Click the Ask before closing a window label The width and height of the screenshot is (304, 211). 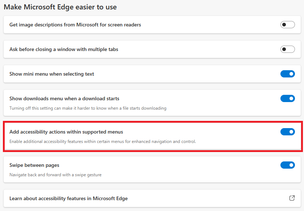(64, 49)
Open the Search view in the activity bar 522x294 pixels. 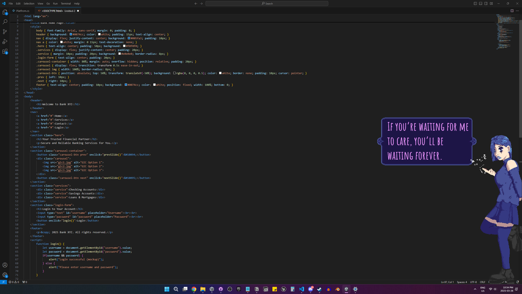(5, 22)
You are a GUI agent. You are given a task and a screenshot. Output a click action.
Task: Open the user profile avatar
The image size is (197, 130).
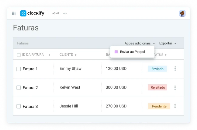(x=182, y=13)
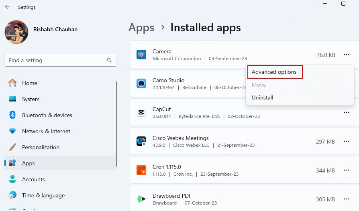The height and width of the screenshot is (211, 359).
Task: Click the Camo Studio app icon
Action: click(141, 83)
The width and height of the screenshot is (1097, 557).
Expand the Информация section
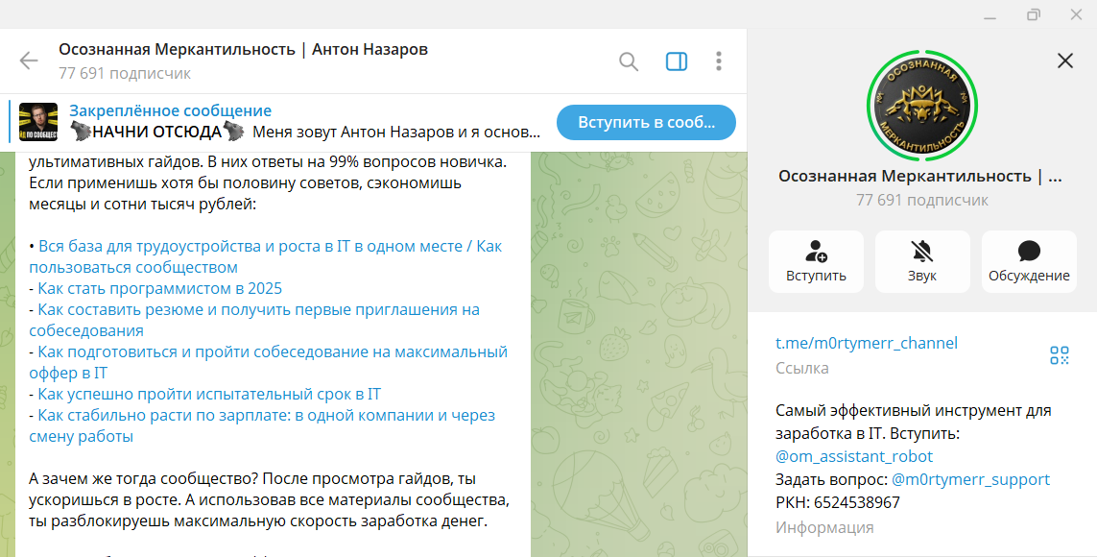point(823,526)
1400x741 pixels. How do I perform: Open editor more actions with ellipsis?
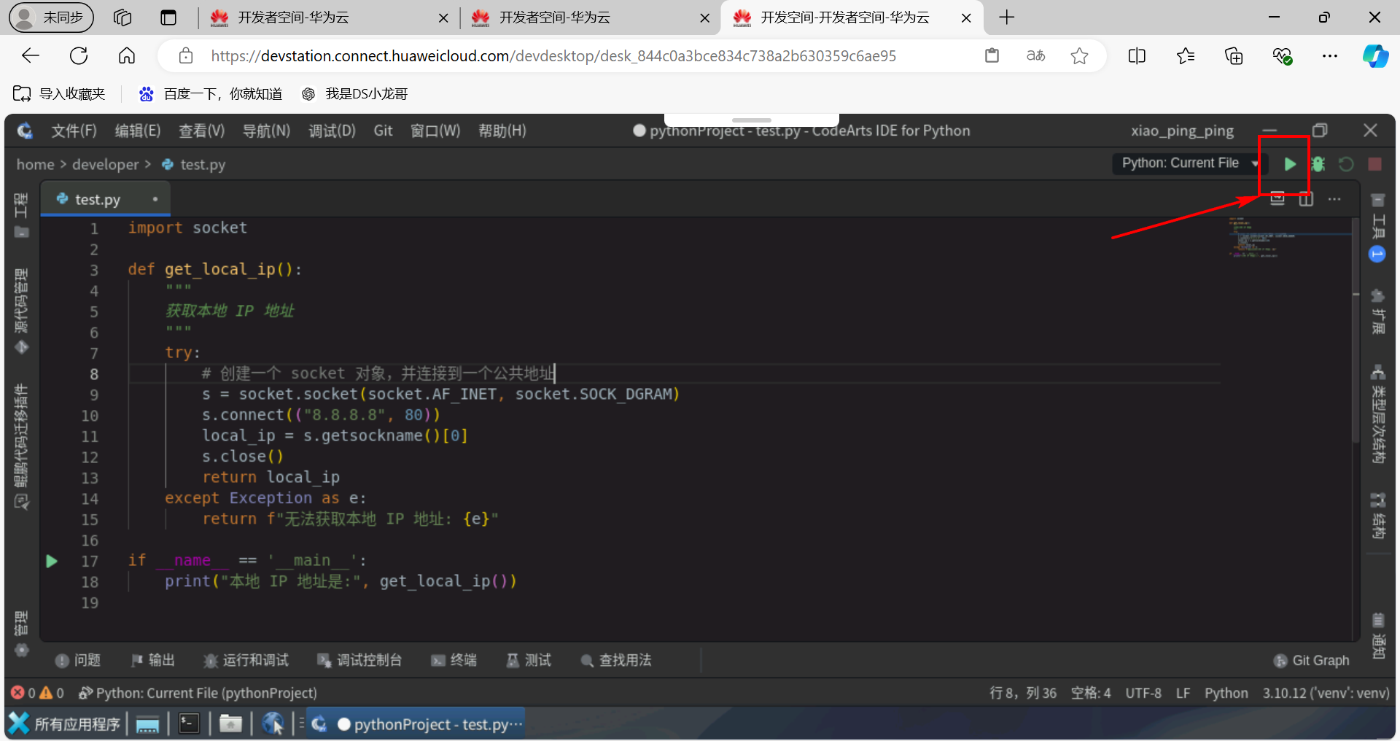(1336, 198)
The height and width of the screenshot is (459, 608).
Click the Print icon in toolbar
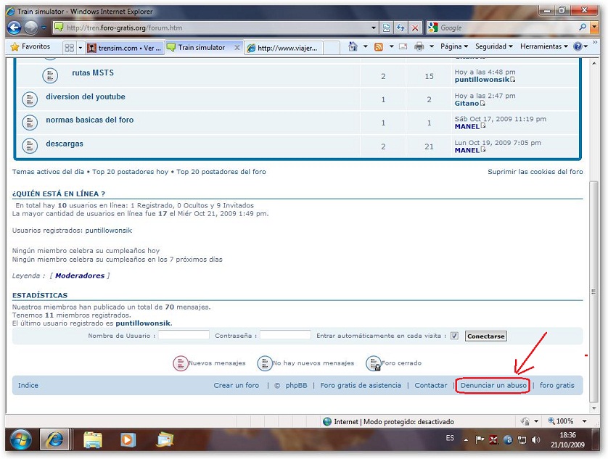[x=419, y=46]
━━━━━━━━
● EXERCISE OBJECTIVE
Begin at the line that has "The height and width of the screenshot is (459, 608)." and stop at the end of the data. Write those lines out again, adding -39 to every coordinate in the answers, and leave the pictures out.

● EXPECTED ANSWER
The height and width of the screenshot is (459, 608).
Click the Print icon in toolbar
[x=380, y=7]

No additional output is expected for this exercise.